### Task to complete
Rewrite all of the records below in full, requests included, and shift each answer by adding -79 to every one of its coordinates. Leave the pictures out of your version.

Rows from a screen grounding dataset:
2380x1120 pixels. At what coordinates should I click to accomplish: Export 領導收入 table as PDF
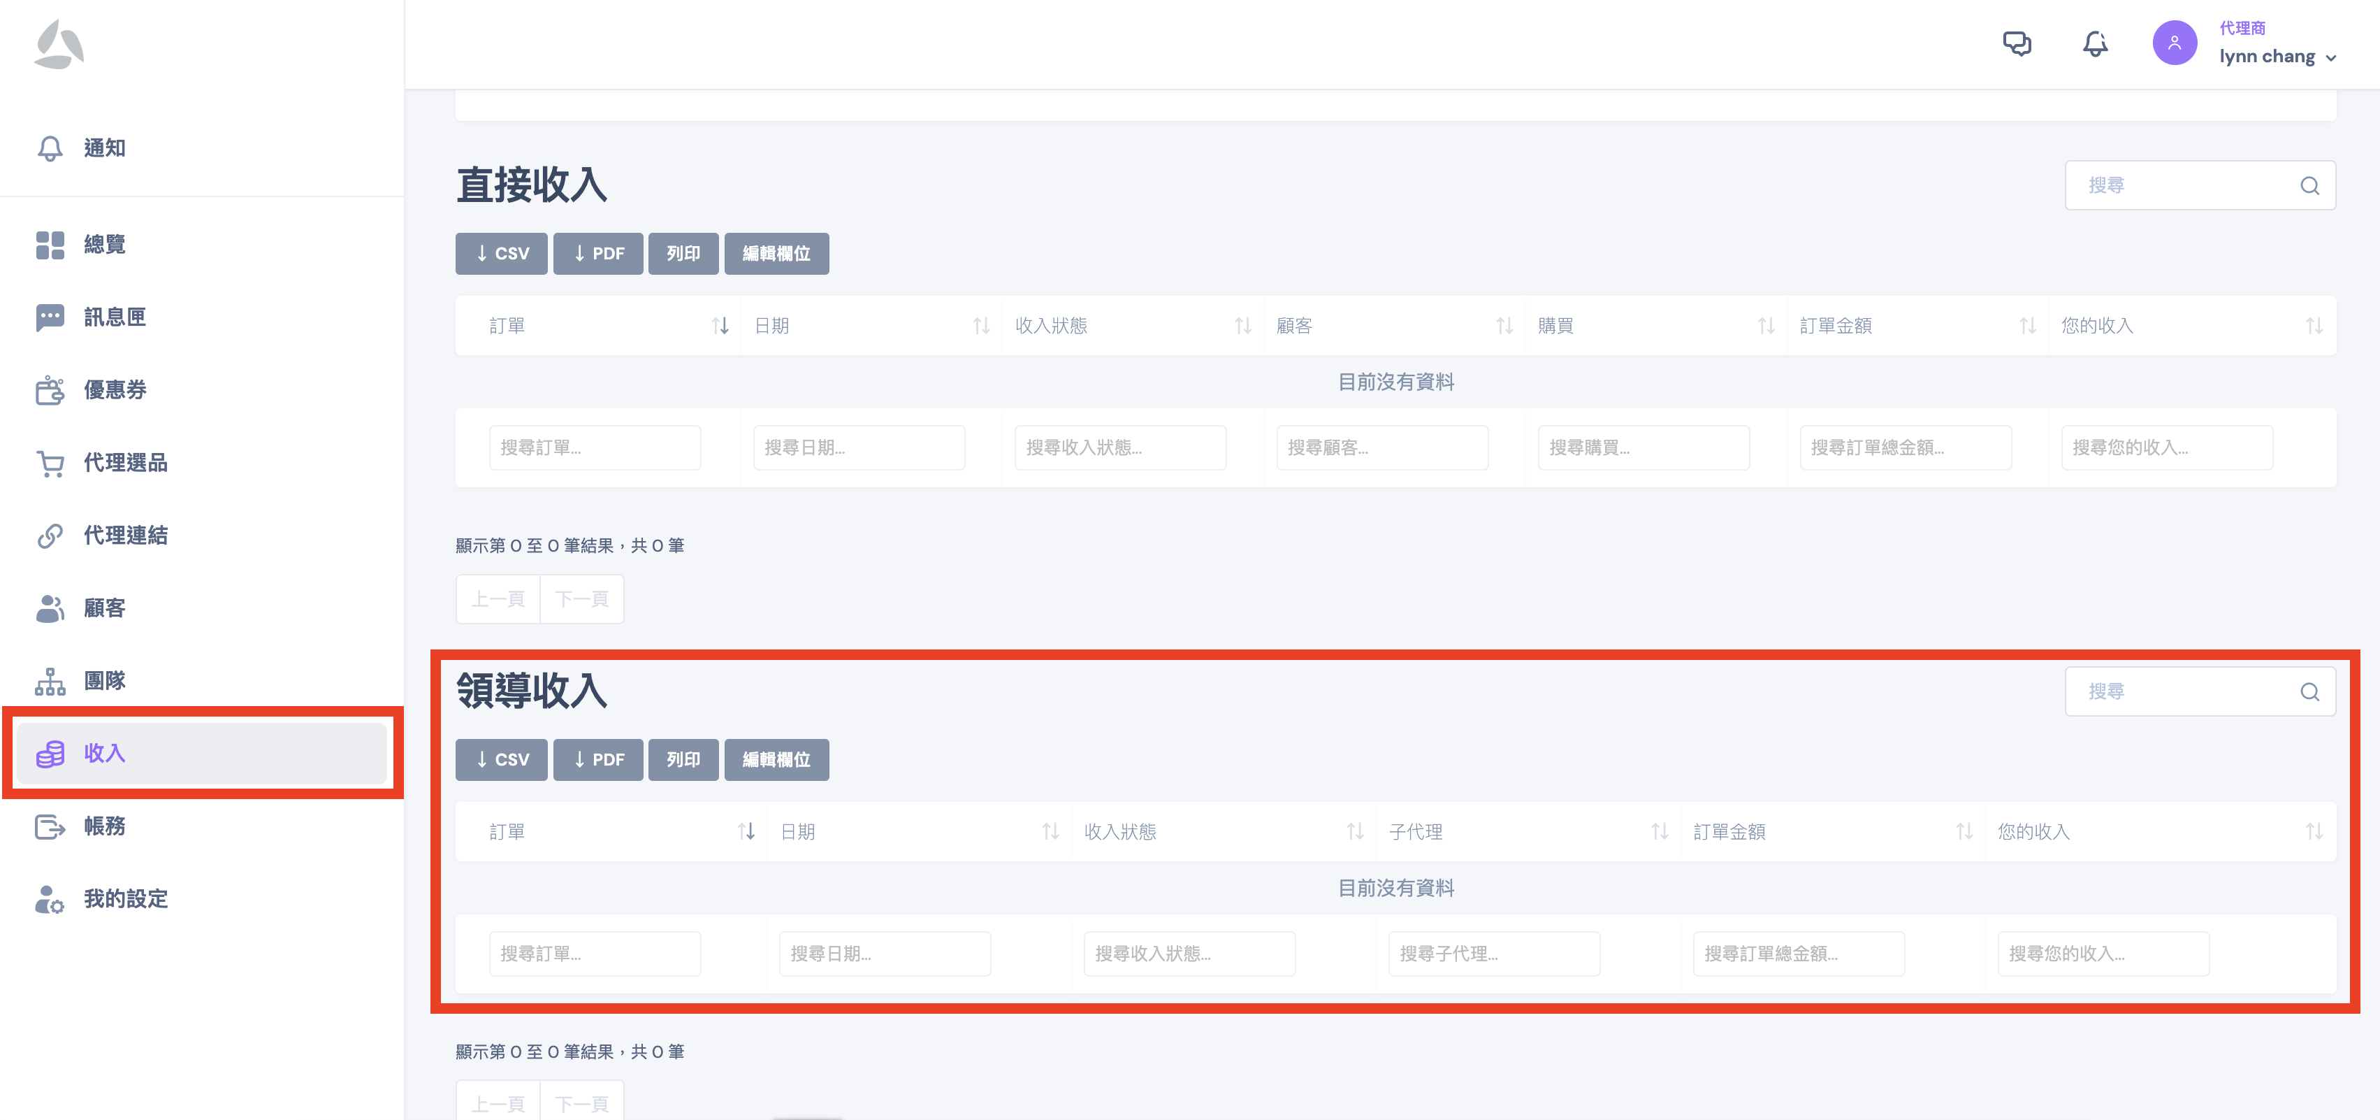click(598, 760)
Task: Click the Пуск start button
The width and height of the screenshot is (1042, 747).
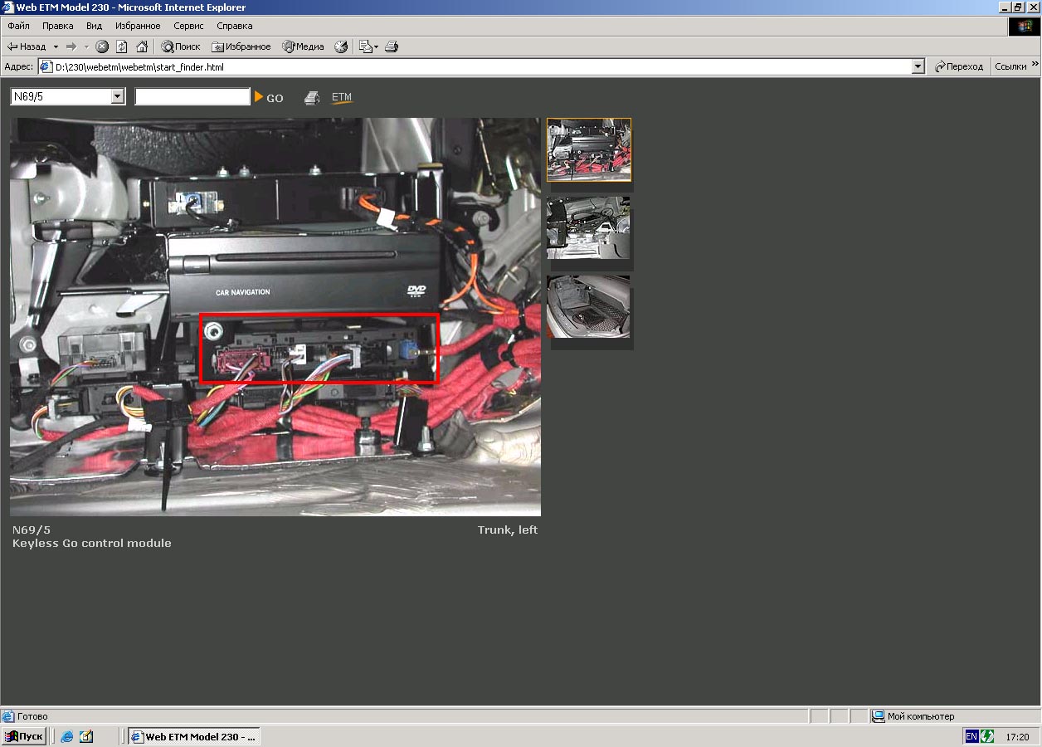Action: (24, 736)
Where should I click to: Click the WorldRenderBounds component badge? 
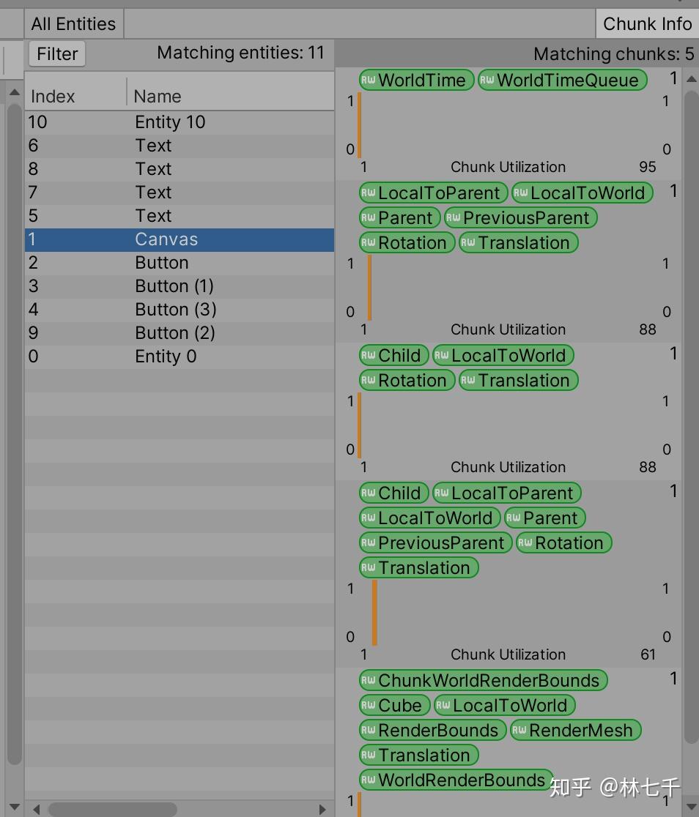coord(454,780)
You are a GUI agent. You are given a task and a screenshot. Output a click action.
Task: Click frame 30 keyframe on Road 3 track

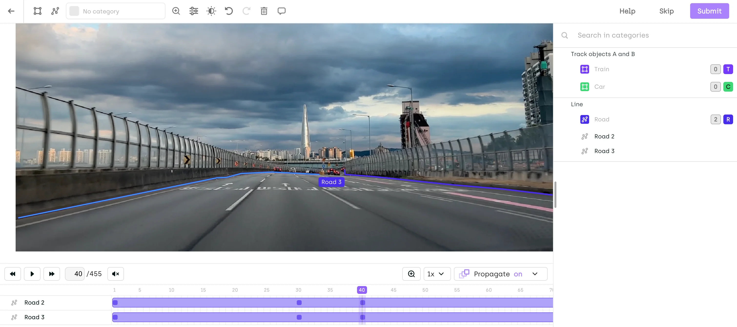pos(299,317)
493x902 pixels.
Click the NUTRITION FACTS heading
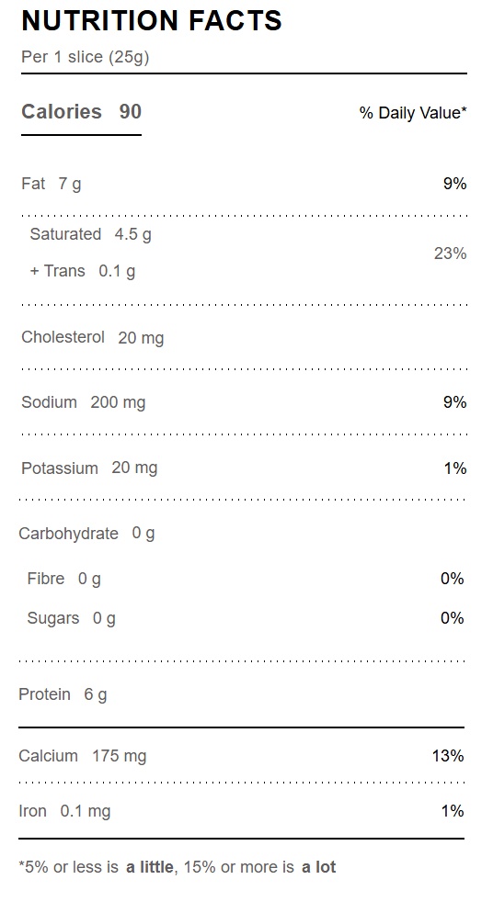(152, 21)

### Answer to the task
2380x1120 pixels. At what coordinates should I click to accomplish: Export 領導收入 table as PDF
click(519, 681)
Task: Click the Пуск start button
The width and height of the screenshot is (1042, 747).
Action: (-55, 657)
Where should I click to: Click the WorldRenderBounds component badge? 
coord(375,701)
You are a GUI agent. You are given a task and a screenshot. Output a click action.
Task: Click frame 30 keyframe on Road 3 track

pos(220,238)
493x902 pixels.
Click the NUTRITION FACTS heading
(73, -58)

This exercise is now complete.